**SUPPLIED TEXT:**
The closest airport was a sleepy joint military/civilian field called RAAF Base Learmonth, approximately 37 kilometers south of Exmouth. Given the number and extent of injuries on board, Sullivan opted to land there rather than continue another hour-and-a-half to Perth. Exmouth had a small hospital with just two ambulances. ATC told Flight 72 the hospital would need a half-hour to prepare. That was fine with Sullivan. He needed the time to figure out how he would land his crippled A330.
The stall warning continued to sound—as did the master caution and overspeed warnings. The cacophony was terribly distracting, Sullivan remembered. Ignoring them required a special effort, he added, since company policy called for a mandatory response to some of the warnings. Unable to ascertain the extent to which his aircraft was malfunctioning, Sullivan again reverted to his military training.

**RECORDS SUPPLIED:**

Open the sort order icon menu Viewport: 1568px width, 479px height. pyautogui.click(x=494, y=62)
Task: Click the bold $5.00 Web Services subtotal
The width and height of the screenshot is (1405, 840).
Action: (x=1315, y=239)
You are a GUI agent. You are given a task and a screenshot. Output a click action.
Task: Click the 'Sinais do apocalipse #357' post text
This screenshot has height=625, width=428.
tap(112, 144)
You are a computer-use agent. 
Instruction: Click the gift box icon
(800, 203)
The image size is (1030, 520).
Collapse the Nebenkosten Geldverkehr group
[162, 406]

**PROBLEM SET:**
**a)** In one to three sentences, explain why Sullivan chose to land at RAAF Base Learmonth instead of continuing to Perth, according to the Flight 72 account.
**b)** Summarize the Flight 72 account in two sentences.
The listing plays no part in the tasks that follow.

**SOLUTIONS IN ORDER:**
**a)** Sullivan chose Learmonth because of the number and extent of injuries on board. He did not want to fly another hour and a half to Perth. Learmonth was the closest airport, about 37 kilometers south of Exmouth.

**b)** Because of the injuries on board, Sullivan decided to land at RAAF Base Learmonth near Exmouth rather than fly on to Perth, and he used the half hour the local hospital needed to prepare to work out how to land his crippled A330. Meanwhile, the stall, master caution, and overspeed warnings kept sounding and were hard to ignore, so, unable to tell how badly the aircraft was malfunctioning, he fell back on his military training.